In short, there will be reason for optimism for 2014 if the Buccaneers continue their current winning ways to the end of this season, but it will be no guarantee of future success.

2. Defeatist Attitude

-- The Buccaneers have won four of five after starting the season 0-8
The excellent football analysis web site Football Outsiders has developed a number of interesting metrics and statistics, and one of them paints a very good picture of a rising star among the Buccaneers' ranks.

You've heard a little bit about Lavonte David in recent weeks.  His Pro Bowl buzz has been steadily building, and it grew quite a bit louder after he racked up his sixth sack and his fourth and fifth interceptions last Sunday against Buffalo.  David is the first linebacker since sacks became an official statistic in 1982 to have at least six sacks and at least five picks in the same season.  Frankly, it would be a massive oversight if David was not playing in Hawaii in February.  Head Coach Greg Schiano, in fact, believes David should get consideration for NFL Defensive Player of the Year.

"Show me somebody who's more productive than him, all around," said Schiano.  "The guy does it all.  To me, he's my Defensive Player of the Year."

Football Outsiders has another way of showing how productive David has been in 2013, and it's through a statistic called "Defeats."  FO defines a defeat as any play that falls into one of the following three categories:

1. Tackles for a loss
2. Turnovers, or pass deflections leading to interceptions by someone else
3. Tackles, assists, or PDs that prevent conversion on third or fourth down.
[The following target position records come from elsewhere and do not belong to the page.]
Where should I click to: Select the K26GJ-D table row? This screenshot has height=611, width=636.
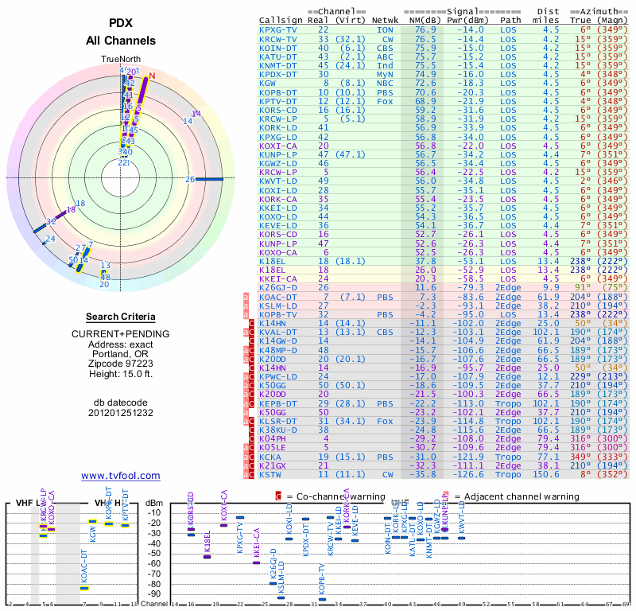[x=444, y=288]
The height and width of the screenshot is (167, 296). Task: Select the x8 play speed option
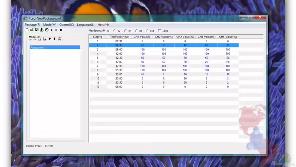pyautogui.click(x=137, y=31)
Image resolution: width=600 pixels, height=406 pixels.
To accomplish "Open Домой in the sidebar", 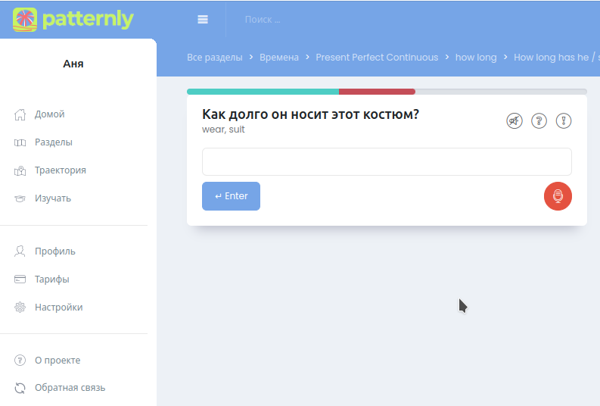I will [x=49, y=114].
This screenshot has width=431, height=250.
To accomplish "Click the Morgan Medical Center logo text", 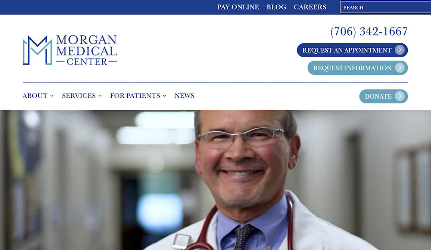I will coord(87,50).
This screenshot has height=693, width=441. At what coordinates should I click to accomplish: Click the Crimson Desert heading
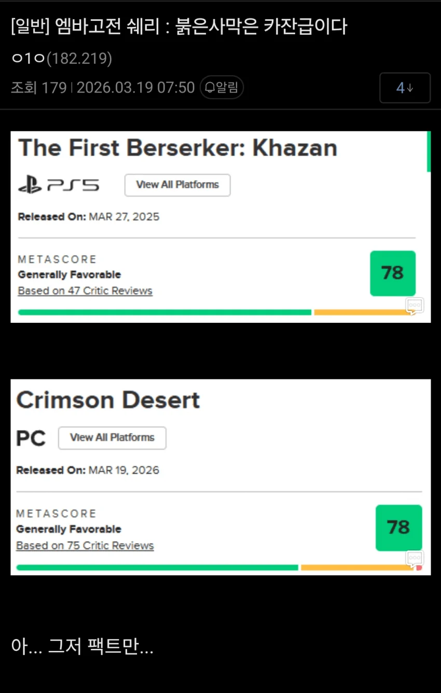[108, 400]
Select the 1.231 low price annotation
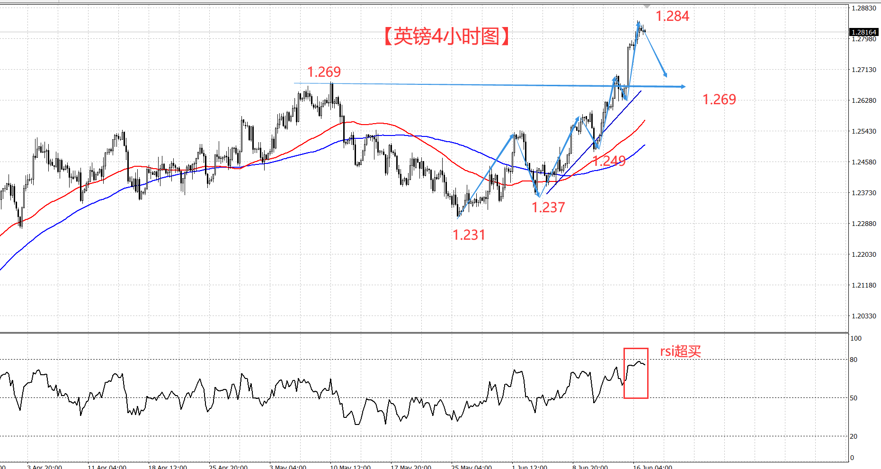The height and width of the screenshot is (469, 881). (469, 235)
According to FO's analysis, David is leading the NFL in that category by a wide margin.  Here are the top five players in the NFL in Defeats:





1. Lavonte David




2. Thomas Davis




3. J.J. Watt




4t. Kiko Alonso




4t. Luke Kuechly




Watt, who ranks third on that list, had a historic year in terms of Defeats in 2013, with 56, the most FO has come across, with their counts going back to the 1996 season.  Only Baltimore's Ray Lewis and the Bucs' own Derrick Brooks have even hit 40 Defeats in a season in that same span.  David has a chance to be just the second player since 1996 to finish a season with 50.

3. Pinning 'Em Deep

The Buccaneers have one of the NFL's best touchback-producers on kickoffs in punter Michael Koenen.  The thing is, they often fare just as well when Koenen doesn't blast the ball out of the back of the end zone.

Tampa Bay ranks first in the entire NFL in average opponent kickoff drive start.  That stat does not include onside kick attempts or kickoffs that are the last play of the half (unless that kickoff is returned for a touchdown).  It does include most kickoffs, however, and when Koenen knocks it off the tee Buccaneer opponents can expect to be starting at their 20-yard line or worse.

Tampa Bay opponents have averaged a kickoff drive start of the 19.4-yard line in 2013.  Only the Bucs and Jaguars (19.5) have held their foes to a start worse than the 20.  For Tampa Bay, that's a function of not only Koenen's excellent 63.6% touchback percentage but also stifling coverage teams.  When opponents do try to run back a Koenen kick, they average a league-low 19.1 yards per attempt.

The Bucs have been among the league's best at avoiding big plays in that facet of the game.  The Bucs rank 11th in lowest percentage of kickoff returns that gain 20 yards or more, at 61.9%, and when foes do get over 20 they are stopped at an average of 27.3 yards.  Tampa Bay is one of only seven teams in the league that have yet to allow a kickoff return of 40 or more yards.

Put it all together and it means a not-insignificant field position edge for the Buccaneers.